However, both the biomechanical as well as the ovine FCL study were limited to the evaluation of FCL function in diaphyseal bridge plating constructs, whereby plates were applied with FCL screws that were symmetrically placed on both sides of the fracture. For periarticular plating, FCL screws can only be applied to the diaphyseal side of the fracture, since they rely on fixation in the far cortex. It therefore remains hypothetical that adequate stiffness reduction and parallel motion can be obtained in a hybrid periarticular construct that employs FCL screws for diaphyseal fixation and conventional locking screws for metaphyseal fixation.

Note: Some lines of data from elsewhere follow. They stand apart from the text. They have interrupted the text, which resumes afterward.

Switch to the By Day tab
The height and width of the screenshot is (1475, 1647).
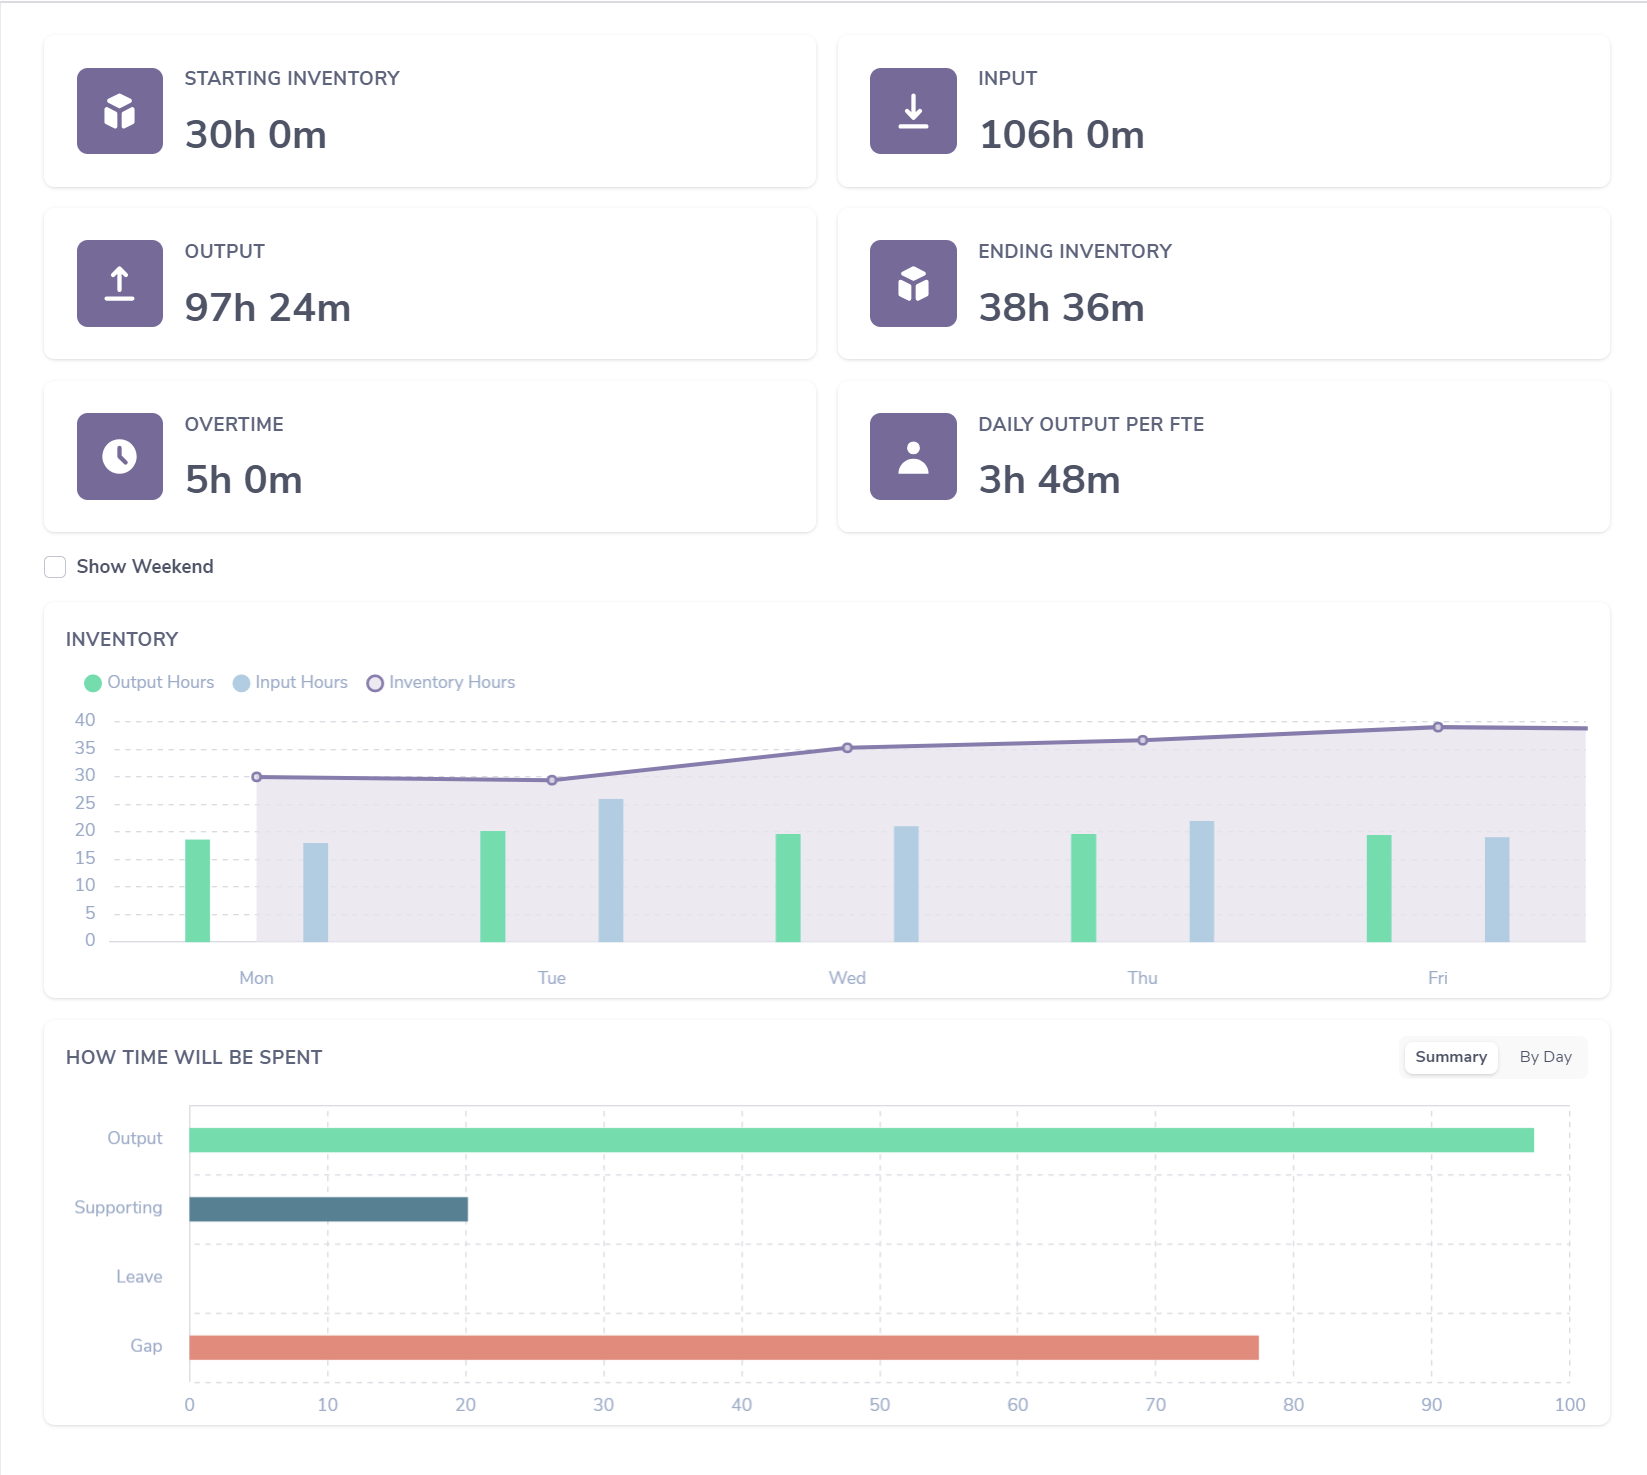click(1545, 1057)
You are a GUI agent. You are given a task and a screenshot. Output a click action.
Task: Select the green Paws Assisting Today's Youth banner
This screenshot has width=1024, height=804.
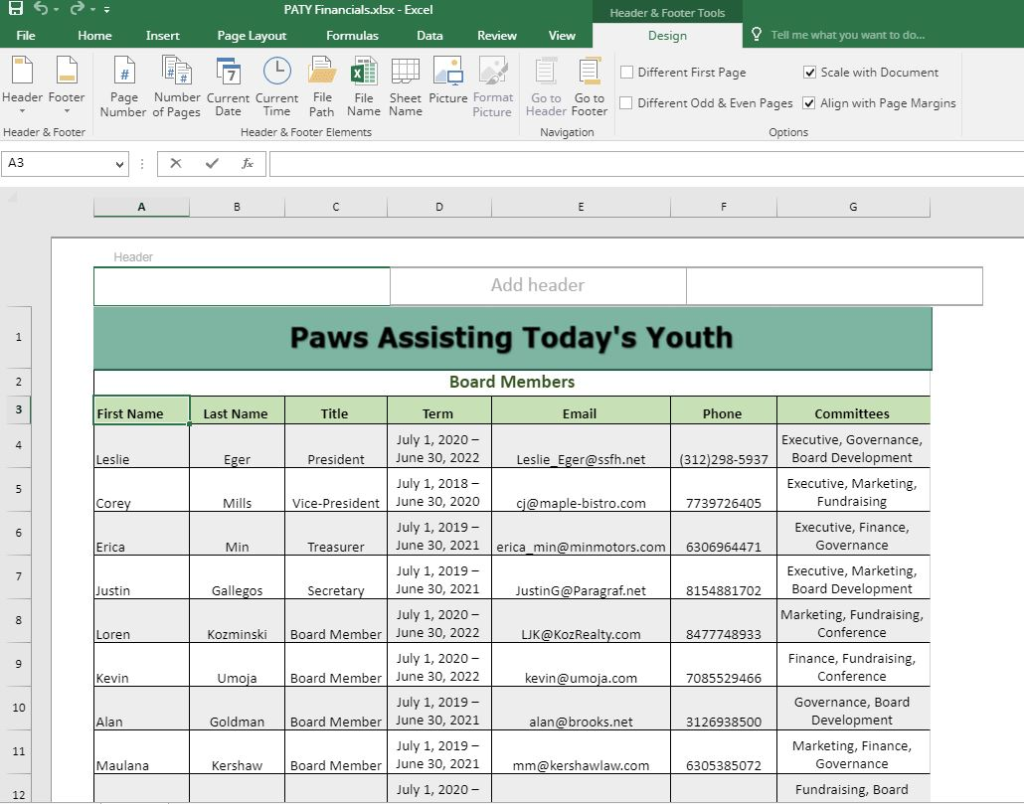pyautogui.click(x=512, y=338)
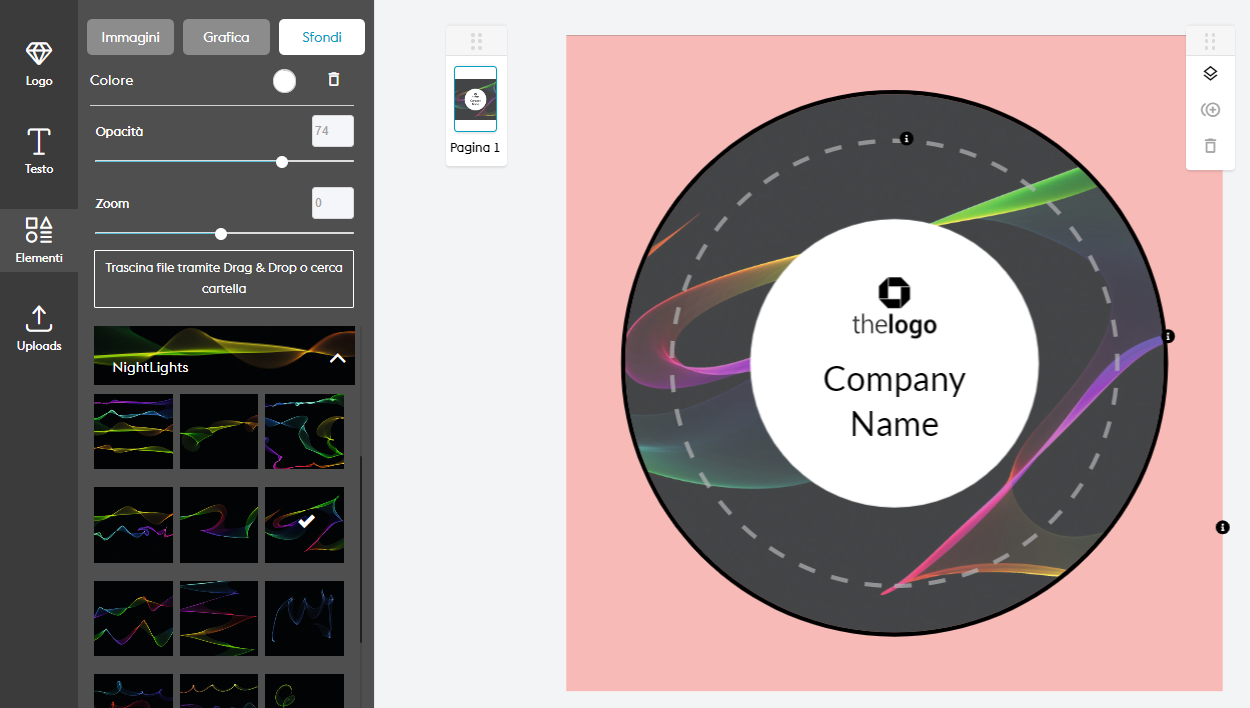Open the Testo text tool
The height and width of the screenshot is (708, 1250).
(x=39, y=151)
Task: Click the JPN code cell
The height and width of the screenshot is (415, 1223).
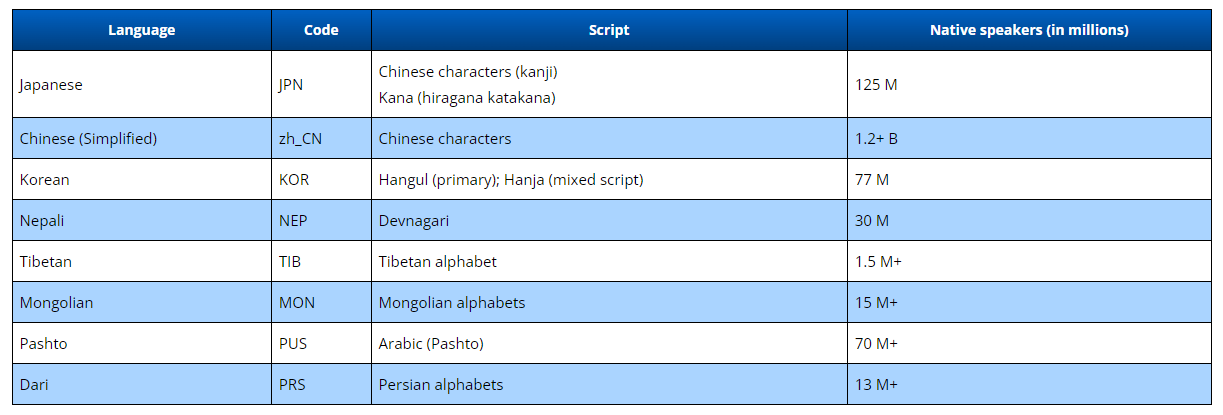Action: 291,85
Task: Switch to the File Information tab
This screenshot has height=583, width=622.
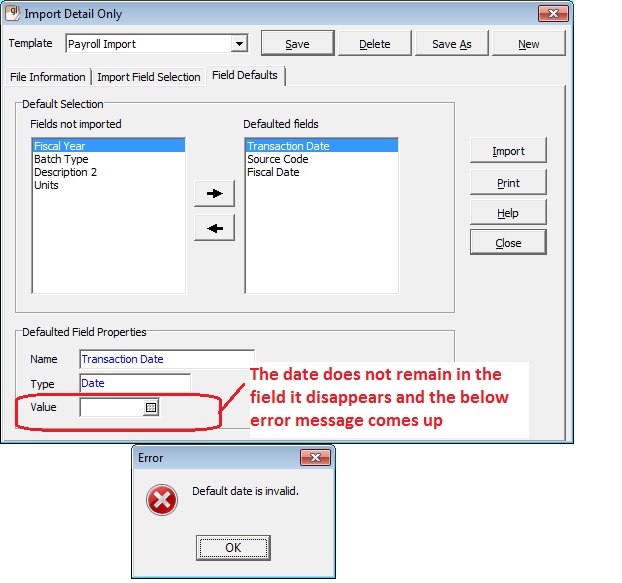Action: coord(48,77)

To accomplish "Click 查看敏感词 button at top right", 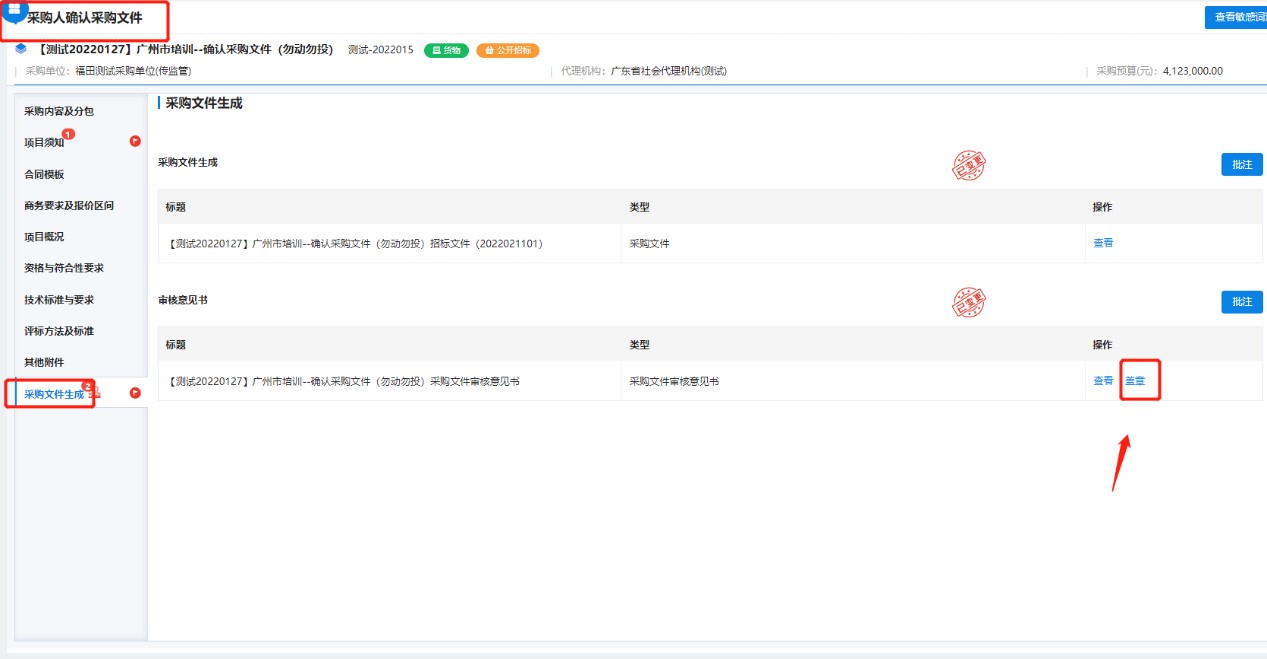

The present study evaluated the effects of diaphyseal FCL fixation on construct stiffness and interfragmentary motion for periarticular locking plates applied to stabilize distal femur fractures in human cadaveric specimens. Results of the present study tested the hypothesis that diaphyseal fixation of a periarticular femur plate with FCL screws will reduce construct stiffness and will induce parallel interfragmentary motion without decreasing construct strength compared to plate application using standard locking screws.
In a biomechanical study, periarticular locking plates were applied to stabilized distal femur fractures in 22 paired human femurs. One femur of each pair was stabilised in a standard locked plating approach (LP group). In contralateral femurs, FCL screws were used in place of standard locking screws for diaphyseal fixation (FCL group). Each specimen was subjected to three tests under quasi-physiological loading. First, specimens were loaded statically to 1,200 N for assessment of construct stiffness. Second, 100,000 dynamic loading cycles representative of level walking were simulated to assess construct durability. Finally, those specimens that survived dynamic loading were loaded to failure to assess their residual strength and failure mode.
Specimens
Twenty-two paired human femurs were harvested from four male and seven female fresh-frozen body donors with an average age of 76.8 ± 9.6 years. Dual energy X-ray absorption (DEXA) scans of the proximal femur were obtained to quantify bone quality in terms of T-scores. An unstable distal femur fracture (AO/OTA 33-A3) was modeled by introducing a 10-mm gap osteotomy located 60 mm proximal to the intercondylar notch (10).
Fixation Constructs
Gap osteotomies were stabilized with periarticular locking plates (9-hole NCB Femoral Plate, Zimmer, Warsaw, IN) of 246 mm length. The distal plate segment was applied to the metaphysis using six 5.0 mm cancellous locking screws in accordance with the manufacturer’s technique guide. The proximal plate segment was applied to the diaphysis using four evenly spaced locking screws in a 1-3-5-7 configuration. The plate was applied at 1 mm elevation from the diaphysis using temporary spacers to simulate biological fixation.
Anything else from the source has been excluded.